__Your goal__
Copy the following lines word for word, leaving nothing out.

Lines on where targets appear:
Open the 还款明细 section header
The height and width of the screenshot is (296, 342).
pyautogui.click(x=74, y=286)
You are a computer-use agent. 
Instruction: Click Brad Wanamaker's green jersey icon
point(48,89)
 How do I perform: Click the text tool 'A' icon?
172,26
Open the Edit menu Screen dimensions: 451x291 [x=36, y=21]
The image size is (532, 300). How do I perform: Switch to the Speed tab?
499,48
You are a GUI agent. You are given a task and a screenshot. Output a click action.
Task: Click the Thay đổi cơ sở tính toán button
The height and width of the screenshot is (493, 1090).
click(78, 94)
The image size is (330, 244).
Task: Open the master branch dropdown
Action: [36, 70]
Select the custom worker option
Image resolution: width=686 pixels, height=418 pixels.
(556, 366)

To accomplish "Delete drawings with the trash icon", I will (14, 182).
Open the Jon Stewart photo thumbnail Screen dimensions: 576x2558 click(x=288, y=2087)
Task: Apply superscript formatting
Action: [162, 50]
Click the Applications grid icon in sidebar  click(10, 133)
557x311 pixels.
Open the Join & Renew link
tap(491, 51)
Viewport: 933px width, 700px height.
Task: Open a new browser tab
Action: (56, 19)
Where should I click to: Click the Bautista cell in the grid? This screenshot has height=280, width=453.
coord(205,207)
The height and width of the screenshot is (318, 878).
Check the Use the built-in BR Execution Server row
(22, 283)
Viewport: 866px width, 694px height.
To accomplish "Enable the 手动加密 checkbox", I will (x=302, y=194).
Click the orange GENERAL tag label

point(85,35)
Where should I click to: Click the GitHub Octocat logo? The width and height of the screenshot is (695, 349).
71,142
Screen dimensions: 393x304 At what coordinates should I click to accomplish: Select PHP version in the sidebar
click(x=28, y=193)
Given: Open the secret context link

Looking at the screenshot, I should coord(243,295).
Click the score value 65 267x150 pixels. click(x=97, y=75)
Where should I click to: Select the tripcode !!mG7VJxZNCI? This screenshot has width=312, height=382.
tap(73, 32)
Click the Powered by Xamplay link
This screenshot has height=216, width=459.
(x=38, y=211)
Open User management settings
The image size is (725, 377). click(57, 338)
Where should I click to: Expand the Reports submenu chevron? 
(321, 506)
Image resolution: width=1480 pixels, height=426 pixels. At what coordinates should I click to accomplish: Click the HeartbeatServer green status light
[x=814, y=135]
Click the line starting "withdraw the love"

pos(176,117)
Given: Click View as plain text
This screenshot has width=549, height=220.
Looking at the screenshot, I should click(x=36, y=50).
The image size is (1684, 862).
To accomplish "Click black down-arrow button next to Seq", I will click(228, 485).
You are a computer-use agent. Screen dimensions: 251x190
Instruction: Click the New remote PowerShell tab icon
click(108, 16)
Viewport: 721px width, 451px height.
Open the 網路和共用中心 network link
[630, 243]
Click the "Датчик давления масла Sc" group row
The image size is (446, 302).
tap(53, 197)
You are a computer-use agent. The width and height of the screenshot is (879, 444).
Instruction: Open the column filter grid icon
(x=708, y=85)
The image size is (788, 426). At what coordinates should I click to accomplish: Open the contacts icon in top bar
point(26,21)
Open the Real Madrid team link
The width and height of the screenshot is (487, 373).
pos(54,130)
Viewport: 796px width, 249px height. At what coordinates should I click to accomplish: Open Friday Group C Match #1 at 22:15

__Exercise answer__
Open the 还款明细 section header
The height and width of the screenshot is (296, 342).
pyautogui.click(x=74, y=286)
You are a computer-use agent. 
Instruction: Click Brad Wanamaker's green jersey icon
point(48,89)
 How do I perform: Click the text tool 'A' icon?
172,26
Open the Edit menu Screen dimensions: 451x291 [x=36, y=21]
The image size is (532, 300). How do I perform: Switch to the Speed tab?
499,48
You are a GUI agent. You are given a task and a screenshot. Output a click action.
Task: Click the Thay đổi cơ sở tính toán button
The height and width of the screenshot is (493, 1090).
click(78, 94)
The image size is (330, 244).
Task: Open the master branch dropdown
Action: [36, 70]
Select the custom worker option
Image resolution: width=686 pixels, height=418 pixels.
(556, 366)

To accomplish "Delete drawings with the trash icon", I will (14, 182).
Open the Jon Stewart photo thumbnail Screen dimensions: 576x2558 click(x=288, y=2087)
Task: Apply superscript formatting
Action: [162, 50]
Click the Applications grid icon in sidebar  click(10, 133)
557x311 pixels.
Open the Join & Renew link
tap(491, 51)
Viewport: 933px width, 700px height.
Task: Open a new browser tab
Action: (56, 19)
Where should I click to: Click the Bautista cell in the grid? This screenshot has height=280, width=453.
coord(205,207)
The height and width of the screenshot is (318, 878).
Check the Use the built-in BR Execution Server row
(22, 283)
Viewport: 866px width, 694px height.
To accomplish "Enable the 手动加密 checkbox", I will (x=302, y=194).
Click the orange GENERAL tag label

point(85,35)
Where should I click to: Click the GitHub Octocat logo? The width and height of the screenshot is (695, 349).
71,142
Screen dimensions: 393x304 At what coordinates should I click to accomplish: Select PHP version in the sidebar
click(x=28, y=193)
Given: Open the secret context link

Looking at the screenshot, I should coord(243,295).
Click the score value 65 267x150 pixels. click(x=97, y=75)
Where should I click to: Select the tripcode !!mG7VJxZNCI? This screenshot has width=312, height=382.
tap(73, 32)
Click the Powered by Xamplay link
This screenshot has height=216, width=459.
(x=38, y=211)
Open User management settings
The image size is (725, 377). click(57, 338)
Where should I click to: Expand the Reports submenu chevron? 
(321, 506)
Image resolution: width=1480 pixels, height=426 pixels. At what coordinates should I click to accomplish: Click the HeartbeatServer green status light
[x=814, y=135]
Click the line starting "withdraw the love"

pos(176,117)
Given: Click View as plain text
This screenshot has width=549, height=220.
Looking at the screenshot, I should click(x=36, y=50).
The image size is (1684, 862).
To accomplish "Click black down-arrow button next to Seq", I will click(228, 485).
You are a computer-use agent. Screen dimensions: 251x190
Instruction: Click the New remote PowerShell tab icon
click(108, 16)
Viewport: 721px width, 451px height.
Open the 網路和共用中心 network link
[630, 243]
Click the "Датчик давления масла Sc" group row
The image size is (446, 302).
tap(53, 197)
You are a computer-use agent. The width and height of the screenshot is (879, 444).
Instruction: Open the column filter grid icon
(x=708, y=85)
The image size is (788, 426). At what coordinates should I click to accomplish: Open the contacts icon in top bar
point(26,21)
Open the Real Madrid team link
The width and height of the screenshot is (487, 373).
pos(54,130)
Viewport: 796px width, 249px height. At what coordinates should I click to accomplish: Open Friday Group C Match #1 at 22:15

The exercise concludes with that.